The North Carolina Biotechnology Center has renamed its Faculty Recruitment Grant to honor Oliver Smithies, one of the programs earliest recruits.
The announcement was made last week at a reception honoring the achievements of Smithies, other Biotechnology Center faculty recruits, and student science fair competition winners. Smithies and two other researchers earned th 2007 Nobel Prize for Physiology or Medicine.
Investment in outstanding university faculty researchers is the first step in the long-term development process that brings biotechnology products to market. With that in mind, the Biotechnology Center created the Faculty Recruitment Grant to assist universities in attracting these top scientists to North Carolina and outfitting their labs once they arrived.
A brief look at the numbers from the program’s 22-year history:
- 52 scholars recruited.
- $9,872,403.20 in state funds expended.
- $362,799,695.07 in federal and other research grants won by recruited faculty.
- $36.75 in research dollars to North Carolina for every dollar spent on recruitment.

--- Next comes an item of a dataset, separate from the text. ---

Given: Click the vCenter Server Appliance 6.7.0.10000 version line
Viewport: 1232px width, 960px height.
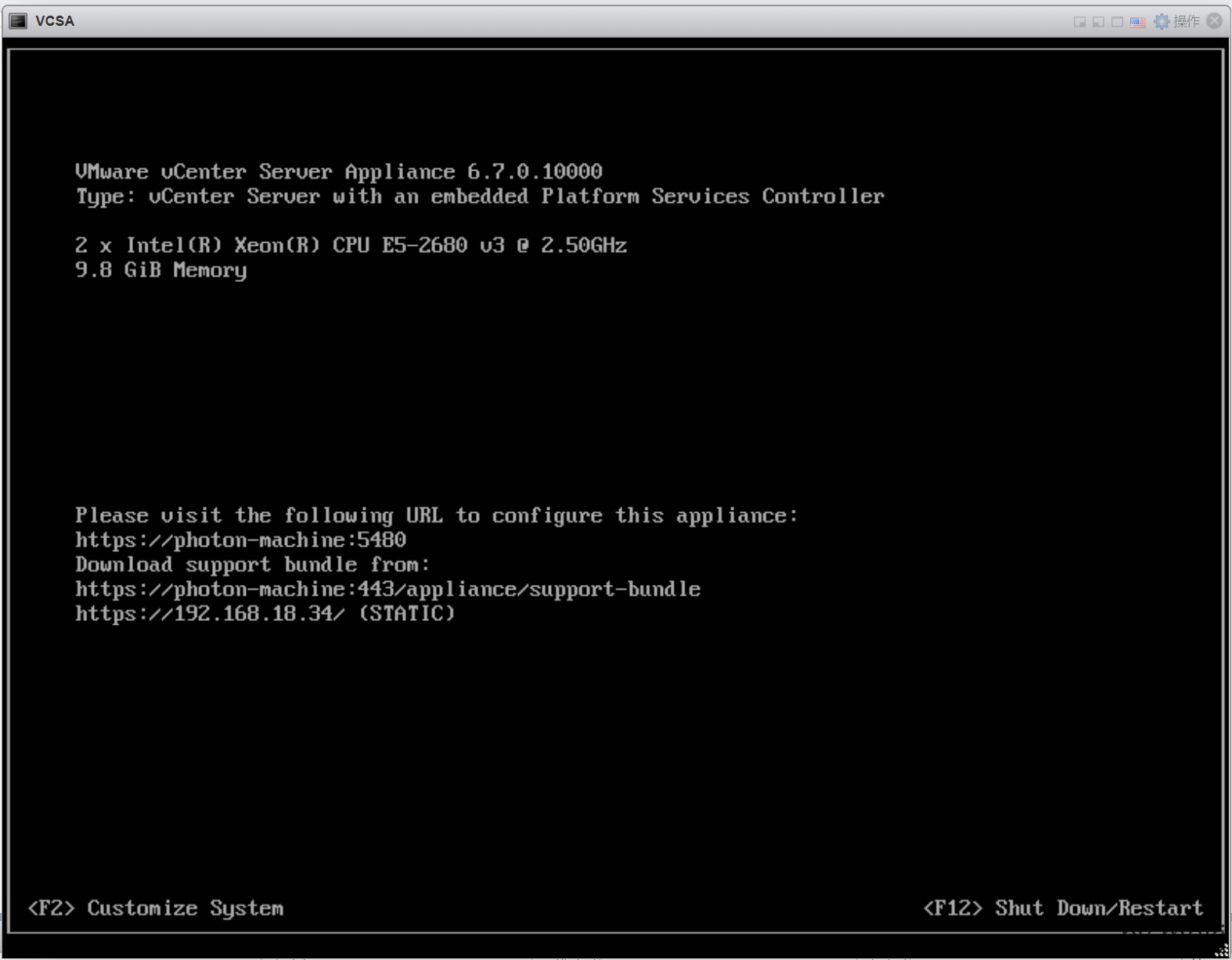Looking at the screenshot, I should (338, 171).
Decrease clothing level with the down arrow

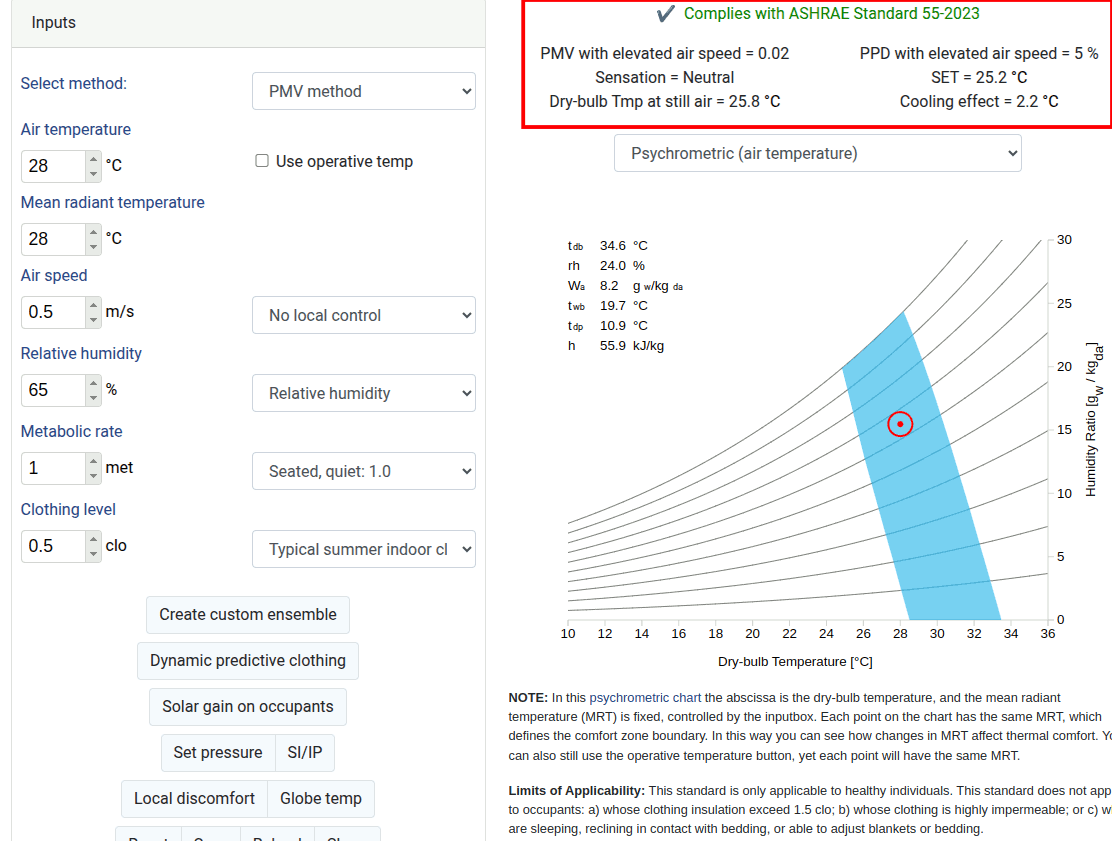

- Nine companies, eight still active, founded
- Four members of the National Academy of Science.
- One Nobel Laureate, Oliver Smithies of the University of North Carolina School of Medicine.
In addition, departments and strengths were created at North Carolina universities where there were none before. Research from these laboratories has improved the health and everyday lives of people in North Carolina and all over the world.